You have a million dollars to spend and an idea for a product. What would you do?
You would recruit the best people and believe that their experience will make the team effective in creating high-quality software, right?
You come after three months and you see that:
- the first month passed on discussions about branching strategy, test architecture, deployment, application, cloud selection, CI / CD technology stack and the application itself, choice of linter and code formatting standard and several other similar topics
- one and a half months it took to implement the infrastructure in the cloud, automatic deployments, application architecture and refinement of tasks
- in the last two weeks, the team have delivered the header and footer as well as user login and registration
You feel hypertension pressing against the walls of your arteries, your kidneys are itching from adrenaline production, and tooth enamel creaks from nervous tension. However, you also learn that:
- Max is going to quit because he disagrees with Peter regarding the chosen infrastructure of the application
- Anne has hardly spoken for two weeks and nobody knows what she is doing, but apparently she is configuring the cloud
- Half of the code was written by Xi
- Matt is hated because he does not accept pull requests
- Mark wants to be a team leader even though you have agreed that there will be no team leader
You return home, open 18-year-old Glenfiddich and with each sip, you become more and more convinced that IT is a swamp.
What went wrong?
Of course, the described situation is exaggerated, but there is a lot of truth in it. There are two problems – greenfield and seniority.

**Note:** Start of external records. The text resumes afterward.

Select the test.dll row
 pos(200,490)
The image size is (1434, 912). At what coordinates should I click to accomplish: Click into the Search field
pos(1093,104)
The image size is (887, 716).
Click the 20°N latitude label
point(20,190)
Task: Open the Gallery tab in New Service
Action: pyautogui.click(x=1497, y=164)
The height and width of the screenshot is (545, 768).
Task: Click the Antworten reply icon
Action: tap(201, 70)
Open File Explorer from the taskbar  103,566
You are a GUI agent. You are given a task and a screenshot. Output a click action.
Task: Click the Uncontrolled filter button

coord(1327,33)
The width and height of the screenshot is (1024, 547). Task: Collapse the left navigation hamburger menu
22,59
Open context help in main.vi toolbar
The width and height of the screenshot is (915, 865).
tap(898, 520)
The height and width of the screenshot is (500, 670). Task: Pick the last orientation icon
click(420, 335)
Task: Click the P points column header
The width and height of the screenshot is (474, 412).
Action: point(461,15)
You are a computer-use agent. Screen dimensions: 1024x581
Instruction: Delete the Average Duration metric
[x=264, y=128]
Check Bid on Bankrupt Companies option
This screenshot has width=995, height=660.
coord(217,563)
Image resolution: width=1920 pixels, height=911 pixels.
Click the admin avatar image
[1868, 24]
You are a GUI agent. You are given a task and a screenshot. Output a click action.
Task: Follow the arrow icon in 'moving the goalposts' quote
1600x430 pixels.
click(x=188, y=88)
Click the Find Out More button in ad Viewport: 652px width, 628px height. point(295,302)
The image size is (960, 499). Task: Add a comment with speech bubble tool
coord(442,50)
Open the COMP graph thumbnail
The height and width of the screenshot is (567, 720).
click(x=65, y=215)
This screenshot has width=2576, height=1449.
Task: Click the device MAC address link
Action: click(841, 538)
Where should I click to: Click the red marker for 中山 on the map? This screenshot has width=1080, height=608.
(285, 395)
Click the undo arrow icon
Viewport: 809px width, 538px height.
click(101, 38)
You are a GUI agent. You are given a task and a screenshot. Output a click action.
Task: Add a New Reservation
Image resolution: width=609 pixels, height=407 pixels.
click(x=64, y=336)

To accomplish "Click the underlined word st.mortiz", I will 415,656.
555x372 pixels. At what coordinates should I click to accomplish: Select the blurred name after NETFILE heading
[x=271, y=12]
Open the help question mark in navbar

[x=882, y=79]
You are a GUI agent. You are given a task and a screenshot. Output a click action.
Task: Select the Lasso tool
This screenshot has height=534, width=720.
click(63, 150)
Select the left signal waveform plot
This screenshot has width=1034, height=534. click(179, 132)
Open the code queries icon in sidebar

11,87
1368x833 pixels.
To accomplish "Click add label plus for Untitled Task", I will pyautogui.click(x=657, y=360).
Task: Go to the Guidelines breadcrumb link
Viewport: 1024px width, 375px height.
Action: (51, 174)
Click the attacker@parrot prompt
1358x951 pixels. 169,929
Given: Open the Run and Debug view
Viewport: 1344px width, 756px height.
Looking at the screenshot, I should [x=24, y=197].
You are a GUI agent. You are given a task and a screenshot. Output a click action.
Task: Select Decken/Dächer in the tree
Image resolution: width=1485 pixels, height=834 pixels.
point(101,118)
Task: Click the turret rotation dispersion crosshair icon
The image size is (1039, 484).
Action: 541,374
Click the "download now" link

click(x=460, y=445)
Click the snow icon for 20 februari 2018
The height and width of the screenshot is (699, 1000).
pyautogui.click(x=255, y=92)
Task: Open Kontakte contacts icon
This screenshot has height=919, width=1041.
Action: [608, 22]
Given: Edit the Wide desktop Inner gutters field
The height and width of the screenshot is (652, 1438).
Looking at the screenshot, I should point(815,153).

Greenfield is a new, fresh, pristine project – one that is built from scratch, where devs have the freedom to choose technology, practices, architecture, practically everything. This is the dream of many programmers locked in the cages of maintenance of legacy systems.
High seniority is good, valuable, almost priceless, but in everything you need balance, and good is never pure – there is always a flaw in it. The flaw of the senior developer is his ego. Many experienced programmers are convinced that they have seen so much that they think they are always right. The truth is, however, that everyone is sometimes wrong, and that many opinions in IT do not matter – or they do, but the profit is less than the cost of not making a decision.
Gathering many seniors in a greenfield project is a risky venture. The ability to choose technology and architecture inevitably creates a discussion in the first phase of the project. The more seniors, the more frenetic this discussion will be. Juniors or mids will rather adapt – seniors will usually stubbornly defend their opinions. This is understandable, of course, but it is disastrous for this type of project.
A ‘self-organizing team’ is an additional source of the problem. When there is no official leader, there is a fight for power. When there are no obedient sheep, because we selected only old stagers – we have a problem.
Seniors devs’ greenfield is a synonym for failure. During the selection of the team members for the greenfield project, let’s not be tempted to choose only experienced professionals. The selection of an official leader is also a good idea – this will speed up the building of the hierarchical structure, reduce the struggle for power and give clearly defined responsibilities to team members.